But at the same time its missing from the form table and the language table:

$ unzip -q -c cldf/forms.csv.zip \
    | csvgrep -c Language_ID -m servamalagasy-MerinaMaevatanana \
    | csvcut -c Parameter_ID,Value
Parameter_ID,Value

Intuitively that feels more like a bug in the program rather than a Glottolog version thing. No matter what version of glottolog we're using, I would expect the language ID to appear either in all relevant tables or in none of them (whichever is desired for a specific case).

So the tests must be adjusted here.

I don't quite know what you mean by ‘adjusting the tests’. The tests are just cldf validate.

I suggest we leave all cases related to new data releases out for now, using explicitly the 0.2 data but with the new code that more transparently shares forms for some major candidates.

Do you mean load the data specified in the old lexibank.tsv file rather than the data from the newer lexibank-bliss.tsv? Shouldn't be a problem but I wonder if we're tossing out the baby with the bath water there.

LinguList commented 1 year ago

Yes, that's weird and not very pleasant, that we have this problem now. So there is a bug that must be fixed before releasing it. But my intuition that this is related to the glottocode was right, becase the glottocode is meri1243, which is outdated. The code I wrote tries to exclude these languages from being written to the language table (and to the form table). It is possible, however, that the check was not applied to writing frequencies (!). So it must be applied to all cases.

LinguList commented 1 year ago

By adjusting the test: it was an error from my side, I did not know we just cldf validate here.

LinguList commented 1 year ago

@johenglisch, I found the bug!

in the *py script, we have the lines 385-387 in the function _add_languages

                if language.latitude and language.glottocode and condition(language):
                    _add_language(writer, language, features, attr_features,
                            collection=collection, visited=visited)
                    yield language

The problem is that I introduced a stop to _add_language, if the glottocode is NOT in glottolog (the languoids dictionary). In this case, it looks for a KeyError and returns None. However, as we don't check for the return value of _add_language, it goes on to yield the language object, so frequency is calculated for the invalid glottocode language anyway.
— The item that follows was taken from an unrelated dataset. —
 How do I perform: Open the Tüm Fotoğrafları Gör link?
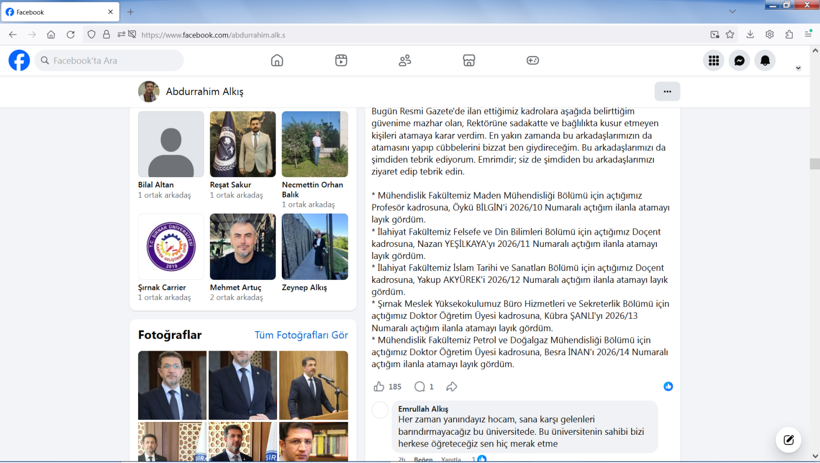coord(301,335)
I think, a fix would consist in just rewriting as:

                if language.latitude and language.glottocode and condition(language):
                    if _add_language(writer, language, features, attr_features,
                            collection=collection, visited=visited):
                        yield language
LinguList commented 1 year ago

I can try and rerun this on Monday, if nobody else has time for it. On Tuesday / Wednesday I am not in Leipzig, where I have my fast computer, but would then be back on Thursday.

LinguList commented 1 year ago

I am trying to run it now with the proposed modification.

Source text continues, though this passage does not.